# TASKS TO CARRY OUT
a. From the cook kit review below, extract the stretch from "This two-person cook" through "for the trail.".
b. List every measurement stated with a unit in the cook kit review below, in the order in which each first appears.
c. Write what follows the last sentence of the cook kit review below, extending it in the same style.

# SELECTED PASSAGE
BEGIN
GSI Pinnacle Dualist Cook Kit, is Light and Strong
The GSI Outdoors products lightweight Pinnacle Dualist cooking kit, offers some great features to consider for your next backcountry trek. It’s light, sturdy, and self-contained. The Pinnacles Dualist takes up minimal room in your backpack, cleans up efficiently in the field, and endures the dishwasher with no problem.
This two-person cook kit is fashioned from hard anodized aluminum and weighs in at 20.7 ounces. It’s entirely self-contained in its own seam welded carry sack that doubles as a water basin. The carry sack has self-supporting side walls so you can even store stream water at your campsite for disinfection or to fill up your water bottles for the trail.
We took the GSI Pinnacle Dualist cook set on several overnight treks and used it both as a solo kit and a two-person kit. Since this writer tends to use boiling water for most food preparation and disinfecting water supplies, the GSI Pinnacle Dualist was a great fit.
The primary 1.8-liter pot offered plenty of capacity. A folding pot handle makes dealing with hot water and gas-stoves safe, and the handle also serves to lock in the entire cook kit for transportation. A crush proof pot lid, made with BPA-Free resin, keeps its shape regardless of the potentially deforming pressure sometimes exerted by other gear while inside the pack on the trail. Engineered into the pot lid are vent holes, allowing steam to escape and giving you the ability to pour off excess water without spilling. A tab-handle at the top of the lid allows you to safely grasp it while your other hand is controlling the pot by the handle. GSI cautions you to always point the vent holes away from the handle and your body, to avoid contact with the steam exiting the side of the lid.
Two 20 fluid ounce insulated mugs, worked well for coffee, hot chocolate, and simply as water cups while hanging out at a bivouac site. Two 20 ounce bowls also come with sip-it lids to contain sloshing contents. One pair of sip-it lids, and one pair of insulation bands work equally well for the cups and the bowls. If there are two in your party, you each have to choose whether to use the insulation band on your cup or your bowl. But if you use this kit as a solo cooking set, (minus a cup and bowl) the band can be used on each.
END
# INFORMATION SUPPLIED
BEGIN
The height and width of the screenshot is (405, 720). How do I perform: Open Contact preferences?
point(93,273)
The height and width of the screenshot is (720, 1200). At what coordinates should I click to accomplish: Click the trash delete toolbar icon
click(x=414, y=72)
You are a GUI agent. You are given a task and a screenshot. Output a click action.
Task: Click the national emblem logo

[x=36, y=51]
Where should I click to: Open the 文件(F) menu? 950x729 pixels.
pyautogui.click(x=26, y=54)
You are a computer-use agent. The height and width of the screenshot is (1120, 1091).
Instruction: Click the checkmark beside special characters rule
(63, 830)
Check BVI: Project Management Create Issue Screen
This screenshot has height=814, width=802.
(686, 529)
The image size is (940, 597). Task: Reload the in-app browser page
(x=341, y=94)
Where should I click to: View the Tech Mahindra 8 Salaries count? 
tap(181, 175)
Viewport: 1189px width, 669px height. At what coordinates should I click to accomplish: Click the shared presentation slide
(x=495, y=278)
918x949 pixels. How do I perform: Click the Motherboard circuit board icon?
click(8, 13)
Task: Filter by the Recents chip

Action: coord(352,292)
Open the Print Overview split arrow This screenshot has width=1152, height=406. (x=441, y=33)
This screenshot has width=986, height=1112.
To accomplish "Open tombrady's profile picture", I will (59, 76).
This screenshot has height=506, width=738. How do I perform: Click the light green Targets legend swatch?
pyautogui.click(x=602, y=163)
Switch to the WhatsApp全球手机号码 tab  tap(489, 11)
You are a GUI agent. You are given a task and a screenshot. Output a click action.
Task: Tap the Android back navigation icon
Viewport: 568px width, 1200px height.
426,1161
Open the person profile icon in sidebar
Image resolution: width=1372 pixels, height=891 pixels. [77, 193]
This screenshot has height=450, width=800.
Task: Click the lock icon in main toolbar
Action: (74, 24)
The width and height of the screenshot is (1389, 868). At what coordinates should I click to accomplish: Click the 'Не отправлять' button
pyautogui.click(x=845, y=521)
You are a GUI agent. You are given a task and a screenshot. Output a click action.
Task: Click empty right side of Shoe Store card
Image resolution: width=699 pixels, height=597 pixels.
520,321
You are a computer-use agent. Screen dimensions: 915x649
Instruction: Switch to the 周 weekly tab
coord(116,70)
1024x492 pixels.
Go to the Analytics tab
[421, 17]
END
# ANSWERS BY TASK
a.
This two-person cook kit is fashioned from hard anodized aluminum and weighs in at 20.7 ounces. It’s entirely self-contained in its own seam welded carry sack that doubles as a water basin. The carry sack has self-supporting side walls so you can even store stream water at your campsite for disinfection or to fill up your water bottles for the trail.

b.
20.7 ounces
1.8-liter
20 fluid ounce
20 ounce

c.
Two dual-purpose eating utensils, called “Foons” are collapsible and fit nicely inside the Dualist kit. At first, these multi-tasking fork/spoon devices appeared fragile. But at no time did they ever fail. Regardless of how well an eating implement is cared for on a backcountry trip, they still go into the dishwasher to ensure any bacteria or microbes are killed. Fortunately, the GSI Foons held up here as well.
In general, we found the GSI Pinnacle Dualist cook set excellent for ultra-light backpacking or long-day hikes where it’s nice to cook a lunch and have some coffee or tea. GSI now offers an even lighter version of this cooking system in the Halulite Microdualist, that weighs 17.8 ounces, but the kit components are similar, including the low center-of-gravity bowls and mugs. The weight difference comes from the use of GSI’s proprietary Halulite alloy that is light as titanium. Between the two kit alloys and the weight difference of about three ounces, we are indifferent. The Pinnacle Dualist worked just fine for us, both as a compact cooking system and a piece of gear that appears to be well thought out.